Thursday’s panel was organized by the Alliance for Gun Responsibility and the Greater Seattle Business Association, Seattle’s LGBTQ chamber of commerce. The event was also part of the national #disarmhate campaign, which seeks to join the issues of LGBTQ rights with gun law reform. The campaign launched in the wake of the mass shooting at a gay nightclub in Orlando in June.

Panelists included:

  • Danni Askini, Gender Justice League
  • Pamela Banks, Urban League of Seattle
  • Sonja Basha, community activist
  • Dr. Ben Danielson, M.D., Odessa-Brown Clinic
  • Monisha Harrell, Equal Rights Washington
  • Treasure Mackley, Planned Parenthood Votes NW and Hawaii
  • Rev. Carey Anderson, First AME Church

To keep the conversation going, the Urban League will be holding a free screening of the documentary Making A Killing: Guns, Greed & the NRA at the Langston Hughes Performing Arts Center on August 25th at 6 PM. Banks said she is also organizing a larger summit on the issue of gun violence in marginalized communities to be held in September.

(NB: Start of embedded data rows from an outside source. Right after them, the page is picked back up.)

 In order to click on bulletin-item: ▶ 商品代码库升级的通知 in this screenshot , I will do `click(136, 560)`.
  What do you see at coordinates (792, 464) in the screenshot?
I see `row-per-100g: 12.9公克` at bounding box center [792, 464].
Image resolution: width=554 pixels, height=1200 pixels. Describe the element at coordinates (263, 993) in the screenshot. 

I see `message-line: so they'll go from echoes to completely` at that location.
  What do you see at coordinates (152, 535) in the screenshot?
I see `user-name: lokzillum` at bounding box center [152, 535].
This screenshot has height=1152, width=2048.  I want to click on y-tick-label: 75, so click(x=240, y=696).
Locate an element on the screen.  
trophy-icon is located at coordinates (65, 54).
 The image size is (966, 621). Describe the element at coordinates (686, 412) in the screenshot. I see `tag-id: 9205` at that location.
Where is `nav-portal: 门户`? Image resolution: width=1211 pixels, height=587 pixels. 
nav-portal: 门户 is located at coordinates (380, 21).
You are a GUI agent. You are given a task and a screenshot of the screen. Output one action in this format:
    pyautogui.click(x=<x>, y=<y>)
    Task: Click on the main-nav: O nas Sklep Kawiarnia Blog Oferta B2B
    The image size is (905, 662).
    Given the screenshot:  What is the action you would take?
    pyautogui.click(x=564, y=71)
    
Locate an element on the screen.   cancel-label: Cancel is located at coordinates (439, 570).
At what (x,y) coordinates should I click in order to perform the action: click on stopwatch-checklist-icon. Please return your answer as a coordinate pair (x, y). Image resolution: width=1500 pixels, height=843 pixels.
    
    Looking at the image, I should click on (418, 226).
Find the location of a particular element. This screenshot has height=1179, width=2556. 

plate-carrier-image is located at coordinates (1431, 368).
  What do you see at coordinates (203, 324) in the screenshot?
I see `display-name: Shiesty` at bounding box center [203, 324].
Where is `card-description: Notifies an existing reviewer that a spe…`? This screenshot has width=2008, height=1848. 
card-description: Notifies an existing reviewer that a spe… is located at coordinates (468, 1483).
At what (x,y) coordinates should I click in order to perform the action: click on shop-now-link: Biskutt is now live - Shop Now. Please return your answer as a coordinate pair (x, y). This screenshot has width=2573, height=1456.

“We have a lot of work to do, but we can do it,” said Renee Hopkins, executive director of the Alliance for Gun Responsibility. “Our motto is ‘gun violence is preventable.'”

22 things CHS heard:

  1. As a pediatrician in the Central District, Danielson said all of this patients have been touched by gun violence in some way. “We’re in the midst of a crisis of lead poisoning, and I don’t mean that type that’s in drinking water,” Danielson said.
  2. While discussing how little is done to prevent gun violence, especially in urban areas, Danielson said, “It makes you think what a long person must think about how much a young person values them.”
  3. Incidents of violence at Planned Parenthood clinics skyrocketed in 2015, according to Mackley. In 2014 there was one incident of clinic violence, in 2015 there were 94.
  4. Mackley said hateful language directed at Planned Parenthood was inciting an uptick in violence at clinics. “Our words have consequences,” she said.
  5. Askini on the beating of Michal Volz ahead of Trans Pride this year: “It’s like one degree of separation for 95% of our community … Everyone walks around with that burden everyday.”
  6. “These acts send a clear signal to our community that were not welcome, that we’re not safe,” Askini said.
  7. Askini said one of the biggest myths about trans people is that they transition to deceive people. “All trans people are trying to do is … be their most authentic and true self.”
  8. Easy access to guns is the clear reason why the U.S. has more shootings compared to other countries, said Danielson. “We are not inherently meaner,” he said.
  9. Basha: “The war on terror globally is a war on Islam globally”
  10. “(The Capitol Hill massacre) was gun violence towards a group of young queer people that were just having a good time,” said Harrell. “Ten years later we have Orlando.”
  11. Anderson: “One of the deadliest cocktails one can drink is hatred and access to firearms.”
  12. Mackley said one of the biggest myths about Planned Parenthood was that patients only come to access abortions, when the truth is 97% of services are for basic comprehensive health.
  13. “We have to recognize that doing nothing is not an option,” said Harrell. “We are here today to say enough is enough.”
  14. Basha said violence at the hands of police and military represented the biggest threat to most Mulsims around the world. “Injustice and violence serve those in power,” she said.
  15. As an out queer Muslim, Basha said she was working to dismantle stereotypes and change dominant narratives about who Muslims and LGBTQ people are.
  16. Anderson: “You’ve got to hear the stories of the people that are around in your community.”
  17. Danielson: “We are an increasingly segregated society and thats true in Seattle as much as anywhere else”
  18. Anderson: “Cell phones are one of the treasures young people can have because you can capture (incidents of violence).”
  19. “There is a task in front of us … and that is banning assault rifles,” said Seattle Gay News publisher George Bakan.
  20. Harrell on the media: “I would love for you to recognize that the LGBTQ community does not look like Will and Grace.”
  21. Danielson said “the niceness in Seattle is paralyzing” when it comes to owning up to racism and racist institutions.
  22. Askini: “People are not wanting to come to Capitol Hill because violence is increasing here.”